TASK GOAL: An exact transcription of all the data is required, with every image removed.

RECORD EXTRACTS:

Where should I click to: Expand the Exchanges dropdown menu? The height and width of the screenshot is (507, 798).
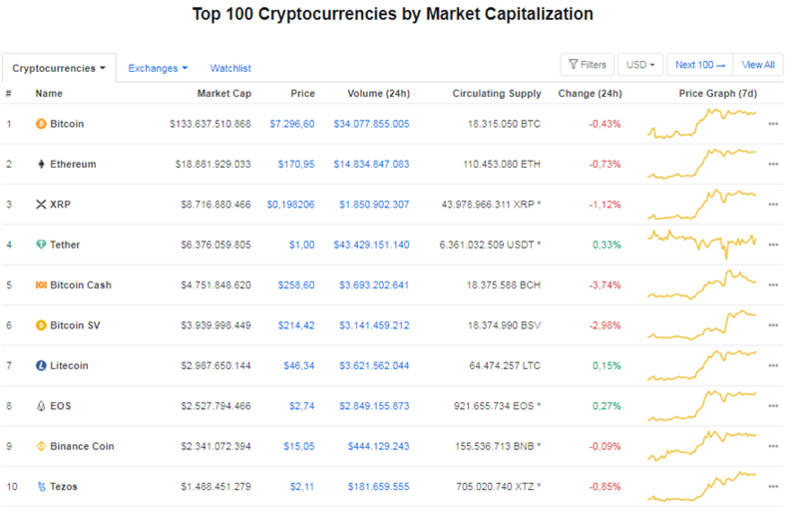158,68
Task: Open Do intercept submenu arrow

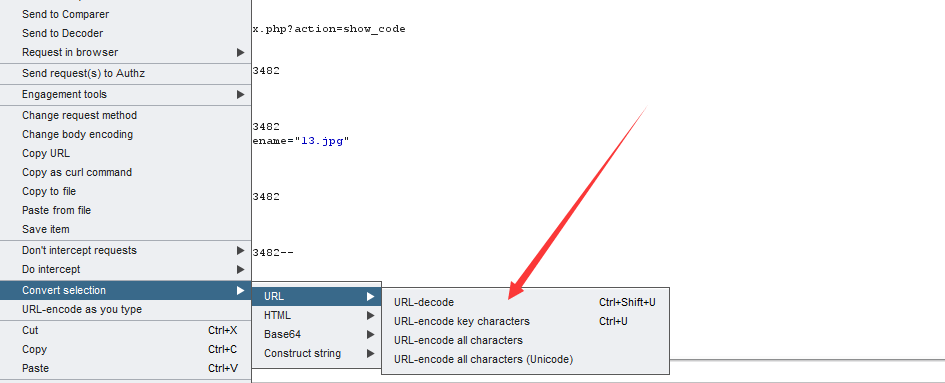Action: [240, 270]
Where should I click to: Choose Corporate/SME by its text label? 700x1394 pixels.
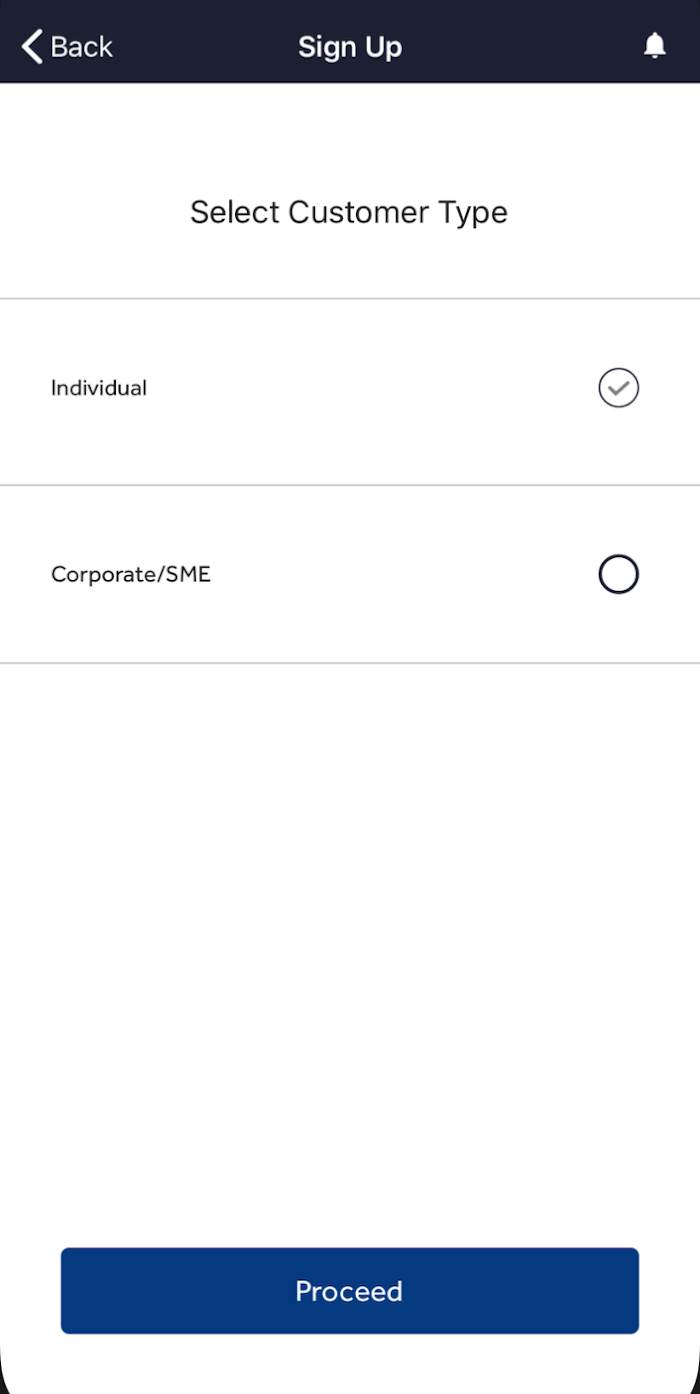[131, 575]
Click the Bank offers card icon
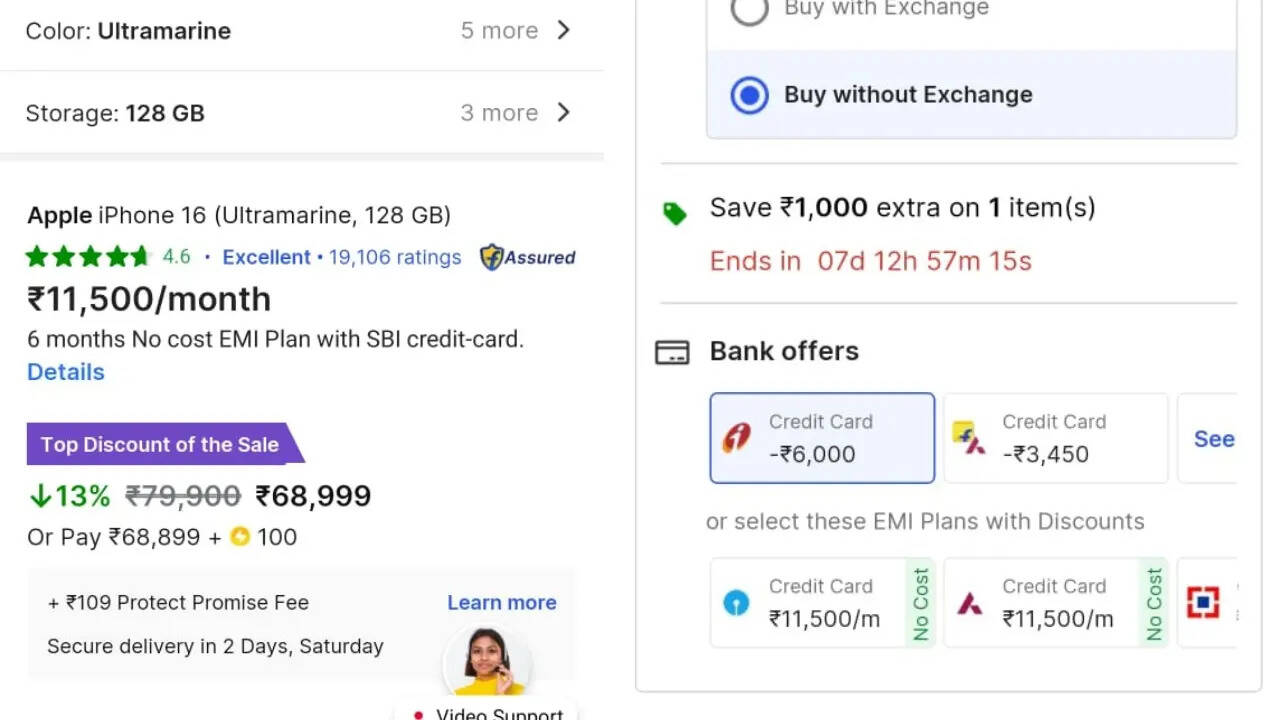This screenshot has width=1280, height=720. coord(672,352)
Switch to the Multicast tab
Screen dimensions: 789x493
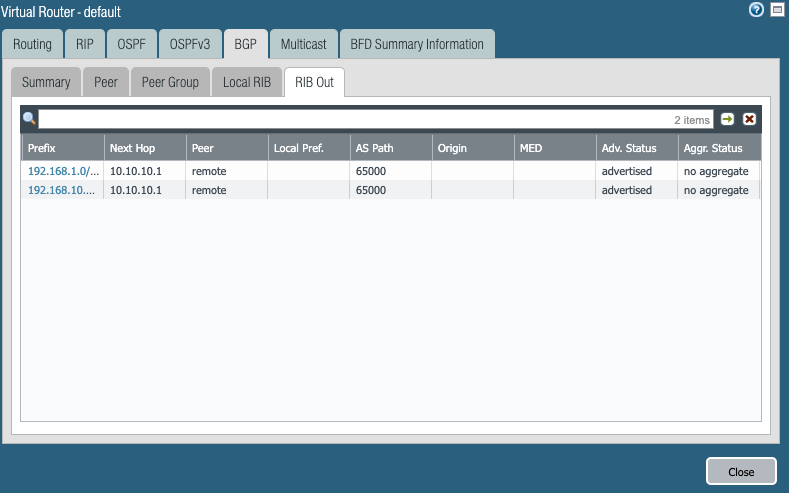click(303, 44)
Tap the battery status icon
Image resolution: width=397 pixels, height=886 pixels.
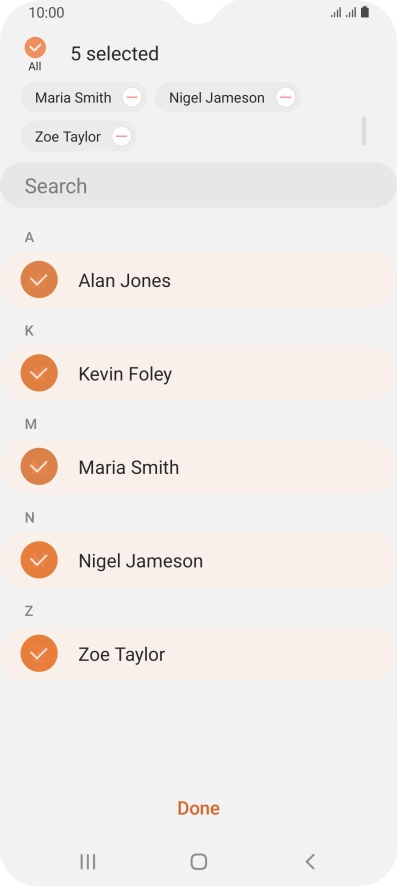tap(365, 12)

SOLUTION FOR THIS TASK:
Where should I click to: Expand the Exchanges dropdown menu? The height and width of the screenshot is (507, 798).
158,68
Task: Open Do intercept submenu arrow

Action: [240, 270]
Where should I click to: Choose Corporate/SME by its text label? 700x1394 pixels.
[131, 575]
Click the Bank offers card icon
This screenshot has width=1280, height=720. coord(672,352)
Switch to the Multicast tab
Screen dimensions: 789x493
click(303, 44)
Tap the battery status icon
Image resolution: width=397 pixels, height=886 pixels.
tap(365, 12)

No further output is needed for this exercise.